■ **文本摘录**:
• 扩展——向量求导


    向量求导

    感谢

    [矩阵求导的本质与分子布局、分母布局的本质(矩阵求导——本质篇) - 知乎 (zhihu.com)](https://zhuanlan.zhihu.com/p/263777564#:~:text= 分子布局,就是分子是列向量形式,分母是行向量形式,如 式。 如果这里的 是 实向量函数 的话,结果就是,的矩阵了: 分母布局 ,就是分母是 列向量 形式,分子是 行向量 形式,如 式。)

    07 自动求导【动手学深度学习v2】_哔哩哔哩_bilibili

    梯度,指向值变化最大的方向,这里都是分子布局

    一 函数计算、求导与向量矩阵

    考虑一个函数

    \[\text{function(input)} \]

    针对\(\text{function}\)\(\text{input}\)的类型,我们可以将这个函数分类。

    1 \(\text{function}\)是一个标量

    我们称\(\text{function}\)是一个实值标量函数。用细体小写字母\(f\)表示

    1.1 \(\text{input}\)是一个标量

    我们称\(\text{function}\)的变元是标量,用细体小写字母\(x\)表示。

    计算:输入是标量(\((1,)\)),函数是一个实值标量函数,结果是一个值(标量)(\((1,)\)

    求导: 分母(函数值)是标量(\((1,)\)),分子是标量(\((1,)\)),结果是标量(\((1,)\)

    image-20220331202208775

    例1

    \[f(x) = 2x+2 \\ f'(x)=2 \]

    1.2 \(\text{input}\)是一个向量

    我们称\(\text{function}\)的变元是向量,用粗体小写字母\(\mathbfcal{x}\)表示。

    计算:输入是列向量(\((n,1)n\times 1\)),函数是一个实值标量函数,结果是一个标量(数)(\((1,)\)

    求导:分母(函数值)是标量(\((1,)\)),分子是列向量(\((n,1)n\times 1\)),结果是行向量(\((1,n)1\times n\)

    \[\mathbfcal{x}= \left[ \begin {array}{1} x_1 \\ x_2 \\ \vdots \\ x_n \end{array} \right ]_{(n,1)} \\ y=f(\mathbfcal{x})_{(1,)} \\ f'(\mathbfcal{x})= \frac{\partial y}{ \partial \mathbfcal{x}} = \left[ \frac{\partial y}{\partial x_1} , \frac{\partial y}{\partial x_2}, \cdots , \frac{\partial y}{\partial x_n} \right ]_{(1,n)} \]

    image-20220331211924207

    例2

    \[\mathbfcal{x}= \left[ \begin {array}{1} x_1 \\ x_2 \end{array} \right ] \\ y=f(\mathbfcal{x}) = a_1x_1^2+a_2x_2^2+a_3x_1x_2+a_4x_1+a_5x_2+a_6 \\ f'(\mathbfcal{x})= \frac{\partial y}{ \partial \mathbfcal{x}} = \left[ \frac{\partial y}{\partial x_1} , \frac{\partial y}{\partial x_2} \right ] = \left[ 2a_1+a_3x_2+a_4, 2a_2+a_3x_1+a_5\right ] \]

    1.3 \(\text{input}\)是一个矩阵

    我们称\(\text{function}\)的变元是矩阵,用粗体大写字母\(\symbf{X}\)表示。

■ **所给数据**:
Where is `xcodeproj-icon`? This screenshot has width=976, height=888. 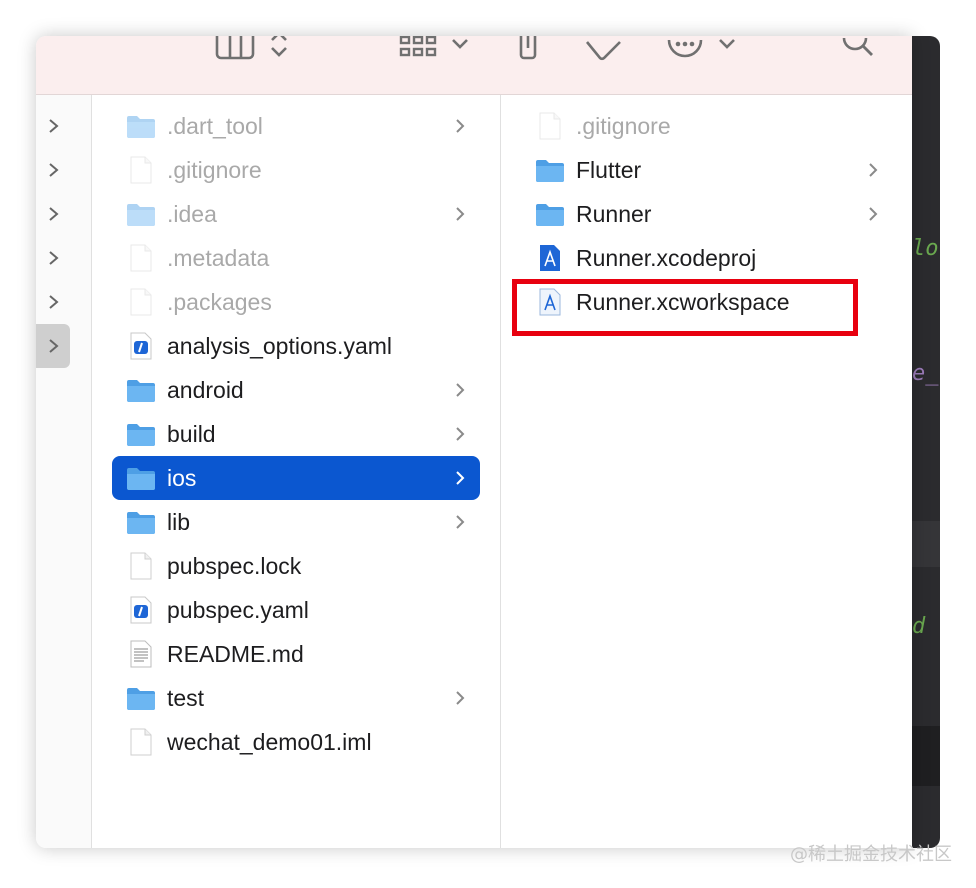
xcodeproj-icon is located at coordinates (550, 258).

■ **所需操作 A**: 请逐字照录向量求导这段文本中从“image-20220331202208775”开始、一直到“一个实值标量函数,结果是一个标量(数)(\((1,)\)”为止的部分。
■ **所需操作 B**: 在向量求导这段文本中,函数的变元是矩阵时用什么字母表示?
■ **所需操作 C**: 请把向量求导这段文本中的“梯度,指向值变化最大的方向,这里都是分子布局”这句话译成英文。

■ **作答区域 A**:
image-20220331202208775

    例1

    \[f(x) = 2x+2 \\ f'(x)=2 \]

    1.2 \(\text{input}\)是一个向量

    我们称\(\text{function}\)的变元是向量,用粗体小写字母\(\mathbfcal{x}\)表示。

    计算:输入是列向量(\((n,1)n\times 1\)),函数是一个实值标量函数,结果是一个标量(数)(\((1,)\)

■ **作答区域 B**: 用粗体大写字母 X 表示。

■ **作答区域 C**: The gradient points in the direction in which the value changes the most; numerator layout is used throughout here.